To prevent the microprocessor from reacting to these invalid signals, the chip waits for an indication that it has a valid command to carry out. It waits until it gets a "Simon says" signal. In today's computers, this indication is provided by the system clock. The clock sends out regular voltage pulses, the electronic equivalent of the ticking of a grandfather's clock. The microprocessor checks the instructions given to it each time it receives a clock pulse, providing it is not already busy carrying out another instruction.

Early microprocessors were unable to carry out even one instruction every clock cycle. Vintage microprocessors may require as many as 100 discrete steps (and clock pulses) to carry out a single instruction. The number of cycles required to carry out instructions varies with the instruction and the microprocessor design. Some instructions take a few cycles, others dozens. Moreover, some microprocessors are more efficient than others in carrying out their instructions. The trend today is to minimize and equalize the number of clock cycles needed to carry out a typical instruction.

When you want to squeeze every last bit of performance from a computer, you can sometimes tinker with its timing settings. You can up the pace at which its circuits operate, thus making the system faster. This technique also forces circuits to operate at speeds higher than they were intended, thus compromising the reliability of the computer's operations. Tinkers don't worry about such things, believing that most circuits have such a wide safety margin that a little boost will do no harm. The results of their work may delight them—they might eke 10 percent or more extra performance from a computer—but these results might also surprise them when the system operates erratically and shuts down randomly. This game is called overclocking because it forces the microprocessor in the computer to operate at a clock speed that's over its ratings.
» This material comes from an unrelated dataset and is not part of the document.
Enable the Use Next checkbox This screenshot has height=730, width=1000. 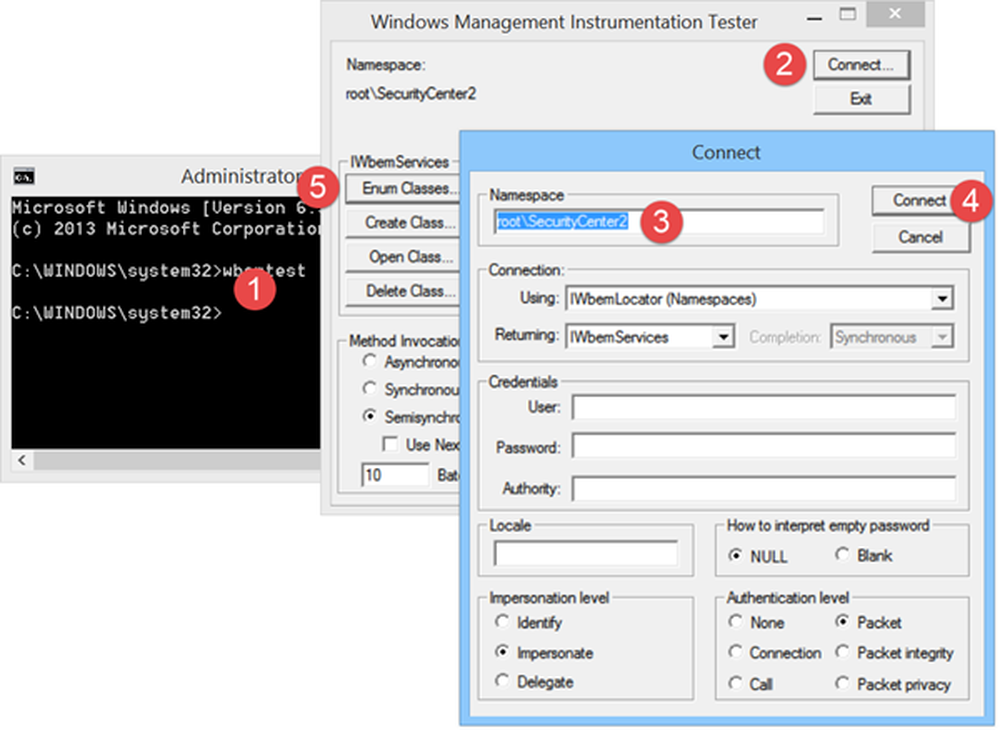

Overclocking also takes a more insidious form. Unscrupulous semiconductor dealers sometimes buy microprocessors (or memory chips or other speed-rated devices) and change their labels to reflect higher-speed potentials (for example, buying a 2.2GHz Pentium 4 and altering its markings to say 2.53GHz). A little white paint increases the market value of some chips by hundreds of dollars. It also creates a product that is likely to be operated out of its reliable range. Intel introduced internal chip serial numbers with the Pentium III to help prevent this form of fraud. From the unalterable serial number of the chip, the circuitry of a computer can figure out the factory-issue speed rating of the chip and automatically adjust itself to the proper speed.